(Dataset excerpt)

________

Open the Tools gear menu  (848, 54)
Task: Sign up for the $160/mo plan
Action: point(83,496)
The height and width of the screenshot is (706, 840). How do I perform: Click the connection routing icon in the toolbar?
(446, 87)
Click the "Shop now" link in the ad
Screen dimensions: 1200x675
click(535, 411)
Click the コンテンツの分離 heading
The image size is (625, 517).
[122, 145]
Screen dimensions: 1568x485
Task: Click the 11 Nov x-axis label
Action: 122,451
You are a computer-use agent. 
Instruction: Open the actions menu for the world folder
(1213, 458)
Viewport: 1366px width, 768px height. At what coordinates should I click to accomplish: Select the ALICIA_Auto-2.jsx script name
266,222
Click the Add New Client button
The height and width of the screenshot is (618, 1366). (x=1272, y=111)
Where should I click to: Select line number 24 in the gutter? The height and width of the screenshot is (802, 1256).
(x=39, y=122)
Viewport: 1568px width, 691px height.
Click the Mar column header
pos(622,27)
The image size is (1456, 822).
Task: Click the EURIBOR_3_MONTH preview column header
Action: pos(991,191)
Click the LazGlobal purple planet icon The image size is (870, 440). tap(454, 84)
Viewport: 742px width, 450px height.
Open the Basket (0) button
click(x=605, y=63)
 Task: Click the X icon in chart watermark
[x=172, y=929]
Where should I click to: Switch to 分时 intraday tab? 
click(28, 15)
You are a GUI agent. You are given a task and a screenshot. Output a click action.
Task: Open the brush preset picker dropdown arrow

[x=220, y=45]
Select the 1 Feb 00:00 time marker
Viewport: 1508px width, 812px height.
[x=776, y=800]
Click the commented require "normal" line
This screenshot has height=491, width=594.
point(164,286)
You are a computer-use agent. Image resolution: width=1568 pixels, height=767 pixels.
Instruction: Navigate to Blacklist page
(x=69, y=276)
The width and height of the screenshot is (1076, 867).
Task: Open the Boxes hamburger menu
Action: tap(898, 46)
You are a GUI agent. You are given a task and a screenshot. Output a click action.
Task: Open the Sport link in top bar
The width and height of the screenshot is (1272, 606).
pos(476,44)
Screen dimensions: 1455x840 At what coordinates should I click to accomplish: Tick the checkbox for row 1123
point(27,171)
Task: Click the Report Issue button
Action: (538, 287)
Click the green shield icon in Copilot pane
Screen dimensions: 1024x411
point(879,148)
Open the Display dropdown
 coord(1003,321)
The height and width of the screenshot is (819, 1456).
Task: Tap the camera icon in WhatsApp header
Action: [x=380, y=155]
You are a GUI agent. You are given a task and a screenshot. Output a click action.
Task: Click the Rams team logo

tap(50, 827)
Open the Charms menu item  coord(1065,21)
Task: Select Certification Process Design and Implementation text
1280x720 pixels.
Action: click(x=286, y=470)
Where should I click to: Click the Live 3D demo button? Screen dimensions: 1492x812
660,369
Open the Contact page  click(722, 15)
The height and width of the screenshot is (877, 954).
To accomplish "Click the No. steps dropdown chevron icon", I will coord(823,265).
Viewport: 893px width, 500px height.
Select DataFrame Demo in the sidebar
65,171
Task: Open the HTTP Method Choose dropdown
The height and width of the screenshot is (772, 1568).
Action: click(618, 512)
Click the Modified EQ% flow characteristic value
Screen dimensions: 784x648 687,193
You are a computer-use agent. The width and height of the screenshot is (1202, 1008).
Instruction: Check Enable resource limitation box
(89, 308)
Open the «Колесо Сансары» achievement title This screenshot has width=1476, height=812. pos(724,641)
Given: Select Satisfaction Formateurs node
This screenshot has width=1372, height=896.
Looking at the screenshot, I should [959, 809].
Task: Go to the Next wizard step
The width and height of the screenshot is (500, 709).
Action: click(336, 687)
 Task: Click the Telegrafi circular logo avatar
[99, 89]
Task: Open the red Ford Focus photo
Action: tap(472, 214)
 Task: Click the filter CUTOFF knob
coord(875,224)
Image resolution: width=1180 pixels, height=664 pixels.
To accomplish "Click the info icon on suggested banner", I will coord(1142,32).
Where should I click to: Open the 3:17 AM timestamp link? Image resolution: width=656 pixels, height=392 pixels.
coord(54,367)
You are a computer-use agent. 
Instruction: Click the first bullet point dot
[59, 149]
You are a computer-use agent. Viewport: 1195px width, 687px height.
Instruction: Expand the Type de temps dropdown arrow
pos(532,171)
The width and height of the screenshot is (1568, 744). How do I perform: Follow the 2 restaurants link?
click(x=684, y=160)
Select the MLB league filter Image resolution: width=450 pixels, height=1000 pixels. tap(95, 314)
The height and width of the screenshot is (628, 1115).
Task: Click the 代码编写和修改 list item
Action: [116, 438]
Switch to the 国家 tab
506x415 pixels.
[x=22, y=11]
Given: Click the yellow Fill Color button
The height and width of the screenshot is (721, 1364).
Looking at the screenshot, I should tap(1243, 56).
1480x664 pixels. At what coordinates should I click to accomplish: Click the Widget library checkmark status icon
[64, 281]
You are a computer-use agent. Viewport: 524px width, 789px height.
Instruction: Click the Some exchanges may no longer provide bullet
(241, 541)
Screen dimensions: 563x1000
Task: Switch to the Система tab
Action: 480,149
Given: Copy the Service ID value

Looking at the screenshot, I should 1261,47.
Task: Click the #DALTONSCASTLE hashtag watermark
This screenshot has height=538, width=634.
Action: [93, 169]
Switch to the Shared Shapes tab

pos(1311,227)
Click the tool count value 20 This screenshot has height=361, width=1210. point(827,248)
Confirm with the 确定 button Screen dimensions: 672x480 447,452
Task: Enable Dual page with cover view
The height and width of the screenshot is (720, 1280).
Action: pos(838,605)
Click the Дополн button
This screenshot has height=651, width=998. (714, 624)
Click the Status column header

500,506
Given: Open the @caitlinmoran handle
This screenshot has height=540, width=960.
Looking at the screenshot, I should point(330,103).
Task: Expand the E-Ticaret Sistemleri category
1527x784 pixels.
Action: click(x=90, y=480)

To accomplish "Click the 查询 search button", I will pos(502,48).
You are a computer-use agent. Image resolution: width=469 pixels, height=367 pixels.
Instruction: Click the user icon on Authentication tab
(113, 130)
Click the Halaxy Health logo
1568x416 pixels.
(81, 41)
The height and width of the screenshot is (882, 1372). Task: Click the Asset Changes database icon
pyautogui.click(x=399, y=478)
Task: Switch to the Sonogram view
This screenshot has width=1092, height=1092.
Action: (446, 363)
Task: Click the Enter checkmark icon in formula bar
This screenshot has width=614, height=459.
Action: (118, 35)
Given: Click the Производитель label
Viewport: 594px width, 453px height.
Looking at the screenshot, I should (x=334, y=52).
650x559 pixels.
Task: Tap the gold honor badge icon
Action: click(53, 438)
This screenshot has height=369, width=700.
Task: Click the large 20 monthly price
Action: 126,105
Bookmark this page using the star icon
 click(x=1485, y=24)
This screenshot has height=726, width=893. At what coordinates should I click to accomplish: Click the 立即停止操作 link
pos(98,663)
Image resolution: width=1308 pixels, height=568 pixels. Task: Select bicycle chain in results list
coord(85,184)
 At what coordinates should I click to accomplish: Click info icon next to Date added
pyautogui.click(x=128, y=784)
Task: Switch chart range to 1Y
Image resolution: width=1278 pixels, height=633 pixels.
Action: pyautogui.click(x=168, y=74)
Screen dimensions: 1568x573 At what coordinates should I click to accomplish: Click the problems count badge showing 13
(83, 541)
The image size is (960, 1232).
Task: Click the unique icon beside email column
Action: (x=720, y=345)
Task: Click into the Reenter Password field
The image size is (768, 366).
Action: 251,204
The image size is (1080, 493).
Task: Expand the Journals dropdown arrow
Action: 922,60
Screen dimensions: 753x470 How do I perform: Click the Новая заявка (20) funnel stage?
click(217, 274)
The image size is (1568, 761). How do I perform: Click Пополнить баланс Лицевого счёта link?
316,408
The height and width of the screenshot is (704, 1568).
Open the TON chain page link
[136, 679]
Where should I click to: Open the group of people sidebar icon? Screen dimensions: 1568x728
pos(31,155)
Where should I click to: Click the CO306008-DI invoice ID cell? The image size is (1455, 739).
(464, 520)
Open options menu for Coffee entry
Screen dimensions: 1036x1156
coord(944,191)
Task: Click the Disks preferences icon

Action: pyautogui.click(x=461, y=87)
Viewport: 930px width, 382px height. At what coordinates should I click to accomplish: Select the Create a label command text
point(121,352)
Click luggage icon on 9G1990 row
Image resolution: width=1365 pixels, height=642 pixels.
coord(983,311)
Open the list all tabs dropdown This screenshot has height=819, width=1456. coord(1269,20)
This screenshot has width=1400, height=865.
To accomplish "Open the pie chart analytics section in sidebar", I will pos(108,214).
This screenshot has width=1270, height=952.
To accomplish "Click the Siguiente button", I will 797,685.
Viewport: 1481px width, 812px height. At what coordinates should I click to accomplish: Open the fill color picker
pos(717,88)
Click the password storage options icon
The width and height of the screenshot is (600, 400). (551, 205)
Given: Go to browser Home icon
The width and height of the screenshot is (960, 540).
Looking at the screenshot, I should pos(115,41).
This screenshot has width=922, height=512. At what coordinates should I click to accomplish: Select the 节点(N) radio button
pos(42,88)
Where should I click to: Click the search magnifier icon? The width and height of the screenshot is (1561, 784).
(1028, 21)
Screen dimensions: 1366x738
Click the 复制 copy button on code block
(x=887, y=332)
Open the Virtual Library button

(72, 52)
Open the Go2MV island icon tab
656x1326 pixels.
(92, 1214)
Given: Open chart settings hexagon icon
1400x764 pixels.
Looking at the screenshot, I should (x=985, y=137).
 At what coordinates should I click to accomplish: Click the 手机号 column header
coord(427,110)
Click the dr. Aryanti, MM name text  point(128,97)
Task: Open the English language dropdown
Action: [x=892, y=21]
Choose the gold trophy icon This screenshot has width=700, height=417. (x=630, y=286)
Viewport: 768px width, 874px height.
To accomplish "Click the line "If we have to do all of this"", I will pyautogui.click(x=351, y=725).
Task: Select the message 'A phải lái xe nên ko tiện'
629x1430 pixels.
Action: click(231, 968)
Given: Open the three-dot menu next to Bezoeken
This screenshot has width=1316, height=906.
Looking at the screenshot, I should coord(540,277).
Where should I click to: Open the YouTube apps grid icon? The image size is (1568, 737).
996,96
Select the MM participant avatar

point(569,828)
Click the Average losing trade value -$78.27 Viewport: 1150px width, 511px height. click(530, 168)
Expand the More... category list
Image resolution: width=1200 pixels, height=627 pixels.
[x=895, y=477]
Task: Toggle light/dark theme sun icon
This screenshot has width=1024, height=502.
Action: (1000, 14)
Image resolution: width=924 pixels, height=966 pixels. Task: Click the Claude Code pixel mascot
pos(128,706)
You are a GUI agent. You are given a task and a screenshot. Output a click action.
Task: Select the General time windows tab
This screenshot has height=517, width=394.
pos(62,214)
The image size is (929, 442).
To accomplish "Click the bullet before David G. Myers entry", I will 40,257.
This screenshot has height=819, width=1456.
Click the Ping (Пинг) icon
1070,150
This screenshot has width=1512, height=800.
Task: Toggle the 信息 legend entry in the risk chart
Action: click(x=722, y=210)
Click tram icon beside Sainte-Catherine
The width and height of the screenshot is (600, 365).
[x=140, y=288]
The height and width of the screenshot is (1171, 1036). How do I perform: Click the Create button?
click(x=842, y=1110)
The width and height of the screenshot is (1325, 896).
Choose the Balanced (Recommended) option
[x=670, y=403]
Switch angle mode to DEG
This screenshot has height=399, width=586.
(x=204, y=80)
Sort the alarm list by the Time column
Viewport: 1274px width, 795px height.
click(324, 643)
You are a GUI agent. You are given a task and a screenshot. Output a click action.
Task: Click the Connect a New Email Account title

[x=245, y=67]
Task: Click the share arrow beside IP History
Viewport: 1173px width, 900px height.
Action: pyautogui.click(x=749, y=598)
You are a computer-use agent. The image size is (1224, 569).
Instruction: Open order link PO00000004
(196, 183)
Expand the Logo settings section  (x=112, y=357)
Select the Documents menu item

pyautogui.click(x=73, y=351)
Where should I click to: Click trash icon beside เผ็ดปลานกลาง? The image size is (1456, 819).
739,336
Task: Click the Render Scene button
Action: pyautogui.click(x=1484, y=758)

________

Brief: Copy out the lines of the listing above, starting at the line that contains "Open options menu for Coffee entry" and ending with the line that contains "Open the list". Include both of those lines and nothing else.

Answer below:
Open options menu for Coffee entry
Screen dimensions: 1036x1156
coord(944,191)
Task: Click the Disks preferences icon

Action: pyautogui.click(x=461, y=87)
Viewport: 930px width, 382px height. At what coordinates should I click to accomplish: Select the Create a label command text
point(121,352)
Click luggage icon on 9G1990 row
Image resolution: width=1365 pixels, height=642 pixels.
coord(983,311)
Open the list all tabs dropdown This screenshot has height=819, width=1456. coord(1269,20)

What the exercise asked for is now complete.